A second health system has announced that patient data has been impermissibly passed to Meta (Facebook) as a result of the inclusion of Meta Pixel tracking code on its website. First came Novant Health, with its admission that the protected health information of 1.36 million patients had been sent to Meta. Now, Advocate Aurora Health has confirmed that it too included the tracking code, which resulted in the impermissible disclosure of the protected health information of up to 3,000,000 patients. These two healthcare systems are far from the only ones affected by the use of Meta Pixel and other third-party tracking code on their websites.
An analysis, published by The Markup/STAT in June suggested one-third of the top 100 hospitals in the United States had included the code on their websites, including at least 6 that had incorporated the code within their password-protected patient portals. Following the discovery, patients affected by the breach took legal action against their healthcare providers and Meta over the impermissible disclosure. In some cases, their personal and private information was used to serve them target advertisements related to their medical conditions, as a result of their interactions on the websites of their healthcare providers. Lawsuits have been filed against Meta and Medstar Health System in Maryland, and Meta and UCSF Medical Center/ Dignity Health Medical Foundation.
Meta Pixel is a snippet of JavaScript code that website owners can add to their websites and web applications for the purpose of tracking visitor activity. In the case of healthcare providers, the code can be used for tracking the performance of advertising campaigns, as was the case with Novant Health, or identifying trends and preferences of patients. However, some of the data collected involved choices made via drop-down selection in web forms, which may have included information about medical conditions, and that information may have included personal identifiers.
The data collected through the Meta Pixel code snippet is sent to Meta, and that information may be made available to advertisers and used to serve targeted adverts. Meta has explained that it has technology in place to detect and identify data that it is not authorized to receive – such as medical information – which is stripped out and not made available to advertisers if it is detected. However, that does not appear to have always happened, according to the allegations made in the lawsuits.
There are two issues here: Consent had not been obtained from patients prior to their data being shared with Meta/Facebook and other third parties, and patients’ protected health information was impermissibly disclosed to Meta/Facebook or others when there was no business associate agreement in place, both of which are violations of the Health Insurance Portability and Accountability Act (HIPAA).
Advocate Aurora Health Breach Notification
Advocate Aurora Health is a non-profit health system with dual headquarters in Downers Grove, IL, and Milwaukee, WI. Advocate Aurora Health operates 27 hospitals, more than 500 outpatient locations, and serves around 3 million patients, all of whom may have been affected.

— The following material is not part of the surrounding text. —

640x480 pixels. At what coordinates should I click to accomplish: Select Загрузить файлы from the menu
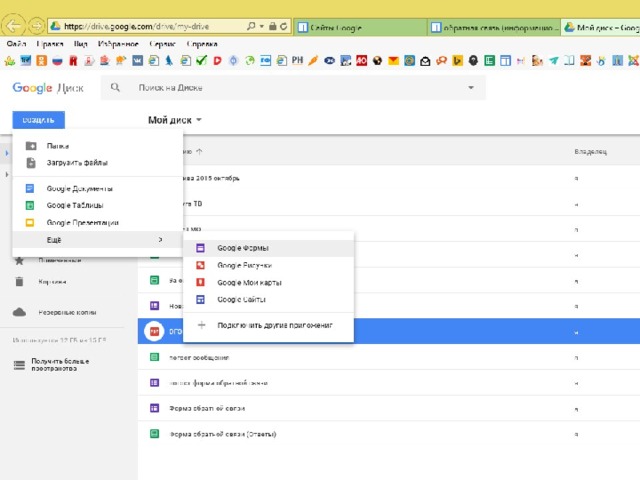pyautogui.click(x=77, y=162)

Advocate Aurora Health explained in its breach notification letters that Meta Pixel code was added to its website and applications “to understand how patients and others interact with our websites,” and for “identifying trends and preferences of patients.” Advocate Aurora Health also pointed out that many other hospitals and health systems had also used the code snippets on their websites and applications for similar purposes.
Advocate Aurora Health said it discovered that when individuals interacted with its websites and web applications while signed into their Google or Facebook accounts, in addition to data about their interactions on the websites and applications being shared with Google and Facebook/Meta, their identities would also have been disclosed. In some cases, those interactions may have included disclosures of protected health information.
“We learned that pixels or similar technologies installed on our patient portals available through MyChart and LiveWell websites and applications, as well as on some of our scheduling widgets, transmitted certain patient information to the third-party vendors that provided us with the pixel technology,” explained Advocate Aurora Health. When this was discovered, the code snippets were either disabled or removed from its websites and web applications, and an internal investigation was launched to determine the extent to which patient data had been transmitted to third-party vendors.
Advocate Aurora Health explained that, out of an abundance of caution, the decision was taken to issue notifications to all patients who had an Advocate Aurora Health MyChart account, used the LiveWell application, or the scheduling widgets on its web platforms. The extent to which those patients were affected, if at all, depends on their interactions with the website and whether they were logged into their Google or Facebook accounts at the time.
Patients affected may have had one or more of the following types of information transmitted to Google, Facebook/Meta, or others:
- IP address
- Dates, times, and/or locations of scheduled appointments
- Proximity to an Advocate Aurora Health location
- Information about a patient’s provider
- Type of appointment or procedure
- Communications through MyChart, which may have included their first and last name and medical record number
- Information about whether the patient was insured
- If a patient had a proxy MyChart account, the patient’s first name and the first name of the patient’s proxy.
Advocate Aurora Health said its investigation indicates no Social Security numbers, financial account information, or credit/debit card information was impermissibly disclosed. Advocate Aurora Health said it has now implemented an enhanced, robust technology vetting process for any tracking technologies that it considers using in the future to ensure similar privacy violations do not occur again.